Déjà en campagne pour les présidentielles, le ministre de l’intérieur Sarkosy veut flatter les électeurs issus de l’immigration en particulier les magrébhins. Il a nommé à grand renfort de publicité, un préfet d’origine algérienne dans le Jura.
Après avoir donné des gages à la droite et à l’extrême droite en expulsant les immigrés en situation irrégulière, en renforçant les effectifs, l’armement et les prérogatives de la police, maintenant il fait un geste en direction des électeurs maghrébins. Geste qui ne lui coûte rien et qui ne change rien. Un préfet algérien, d’accord, mais aux dizaines de milliers de jeunes et de travailleurs émigrés des banlieues sans travail, en butte aux provocations policières, Sarkosy ne propose pas de solutions. Car c’est un problème social. Pour les intégrer, il faudrait d’abord leur donner un travail correctement payé et stable. Ça l’industrie française en crise ne veut pas le faire. Sarkosy, défenseur des bourgeois, ne veut pas les contraindre à le faire, en prélevant sur leurs profits les sommes nécessaires pour mettre en place un plan d’embauche de tous les chômeurs et donc des arabes et émigrés. En faisant cela il réintégrerait dans la société une bonne partie de tous les laissés pour compte de la société capitaliste. Ce n’est pas son but, il ne veut que les voix des électeurs, et rien de plus, alors il se lance dans un show médiatique en jouant avec les espoirs de la population d’origine maghrébine.



Antigue
Grève à l'hôpital

Sur l’île anglophone d’Antigue, voisine de la Guadeloupe, l'hôpital Holberton est en grève depuis le 12 janvier. Cette grève touche les employés affectés au ménage, à la cuisine, au standard, à l'intendance. Ils contestent le paiement des heures supplémentaires et des primes de repas depuis 2000, ainsi que certaines indemnités depuis octobre 2003, et des taxes indûment déduites sur ces indemnités et celles des travailleurs non titulaires depuis 1994.
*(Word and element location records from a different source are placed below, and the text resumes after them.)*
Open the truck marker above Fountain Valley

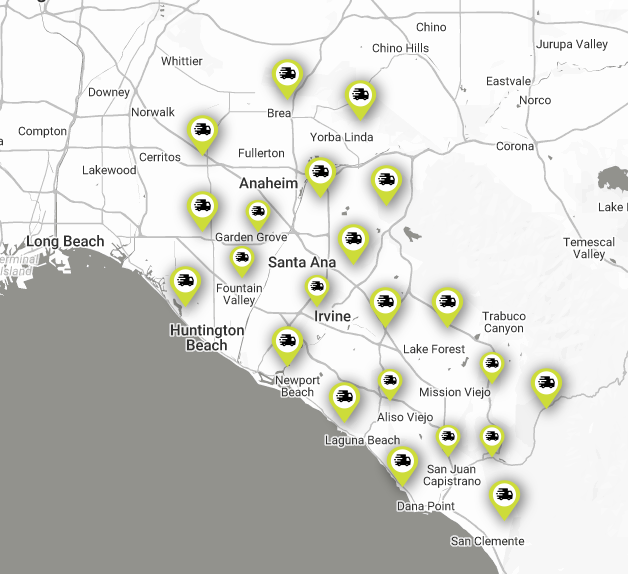242,259
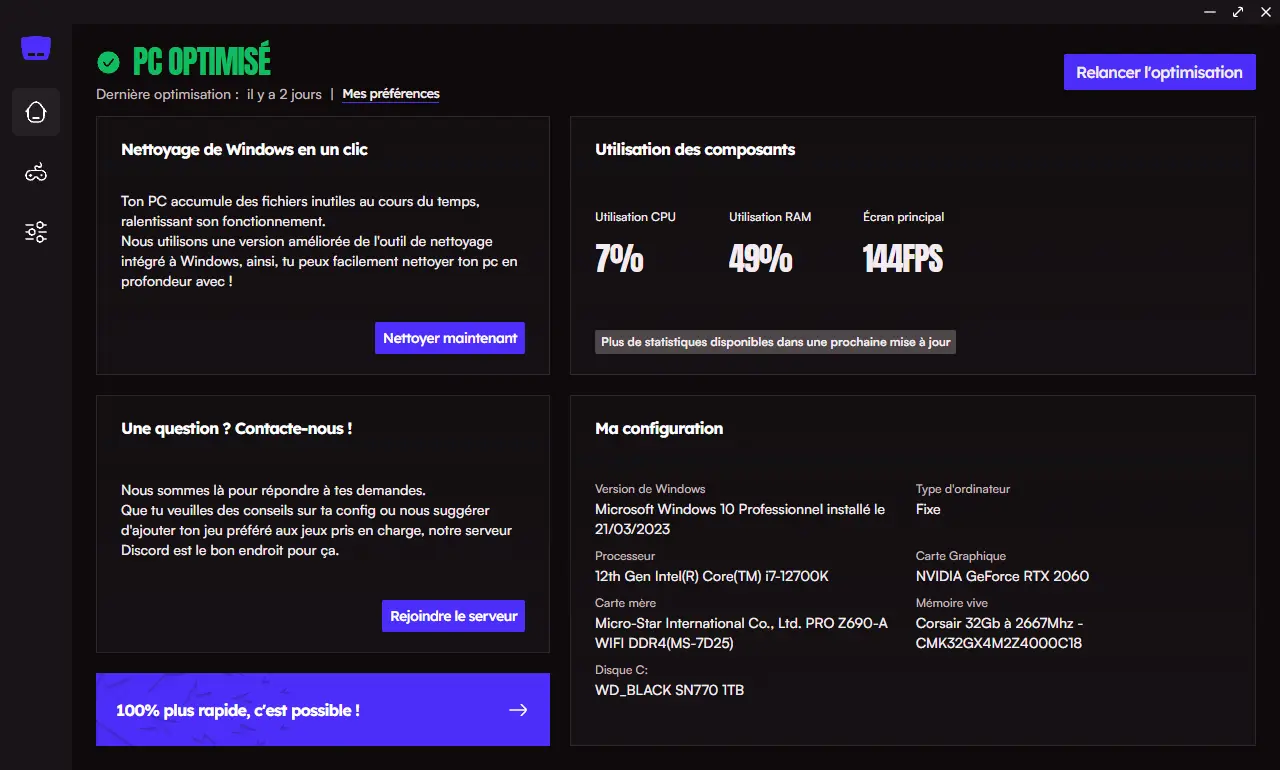Open the sliders settings sidebar icon
Screen dimensions: 1280x770
pyautogui.click(x=36, y=233)
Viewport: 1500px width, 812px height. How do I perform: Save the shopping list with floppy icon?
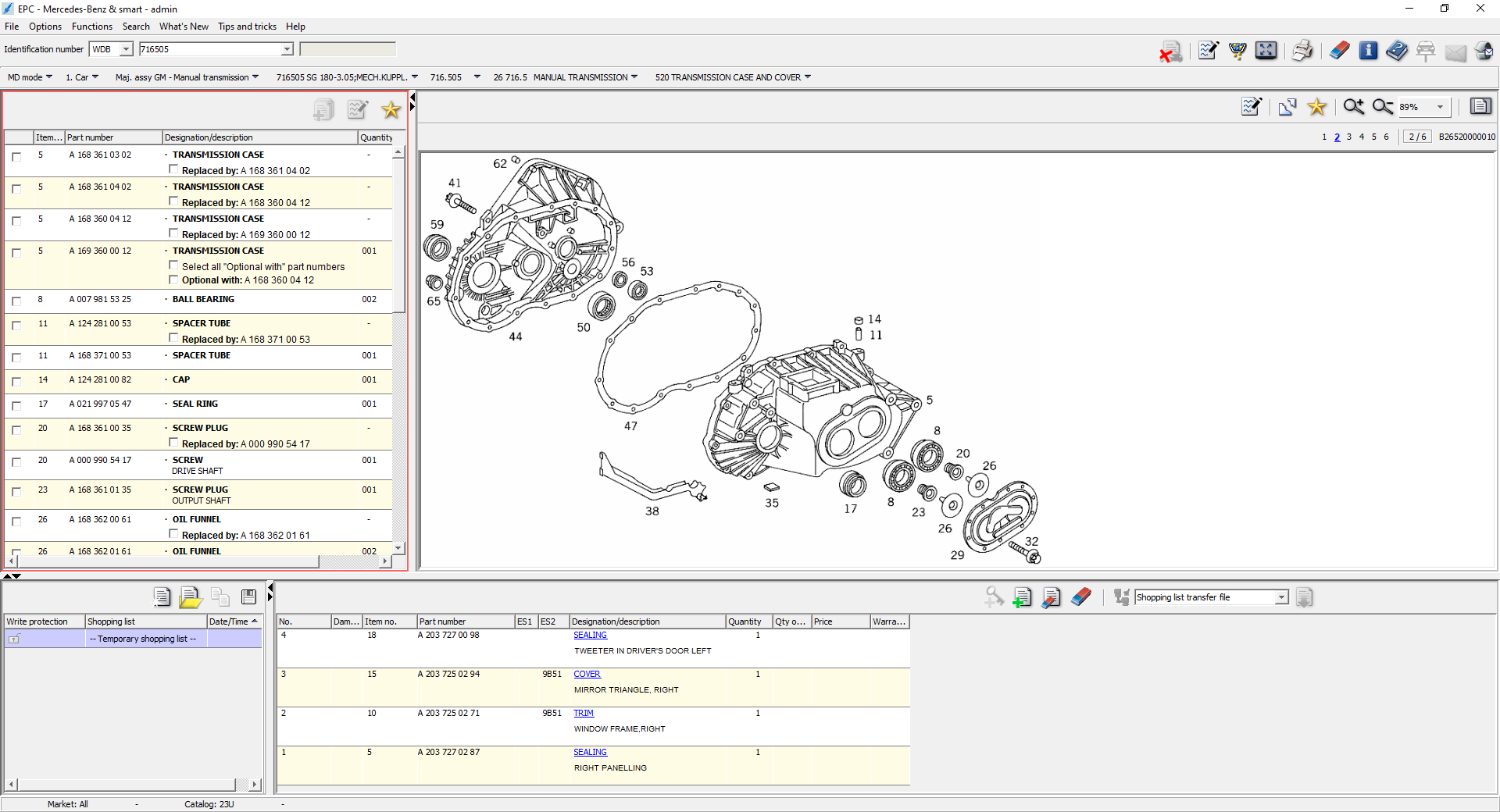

La colère a explosé quand, lors de négociations, les travailleurs ont appris, le 14, que les titulaires recevraient leur indemnité de déplacement pour 2000 et 2001 et les non titulaires seulement pour octobre 2003. Or il n'y a qu'un titulaire concerné sur les 93 grévistes ! Les grévistes en colère sont déterminés à faire cesser une injustice qui dure depuis des années : "Tout le système est mauvais. Pour 2004, cela doit cesser" déclarent-t-ils.
Les grévistes et leur syndicat "The Antigua Trades and Labour Union" (AT and LU) devaient rencontrer la direction de l'hôpital et le ministre de la santé.
A l'heure où nous écrivons la situation est bloquée. La direction de l'hôpital reste sur sa proposition insuffisante. Les grévistes assurent qu'ils ne reprendront pas le travail tant qu'ils n'auront pas touché tout ce que l'administration de l'hôpital leur doit.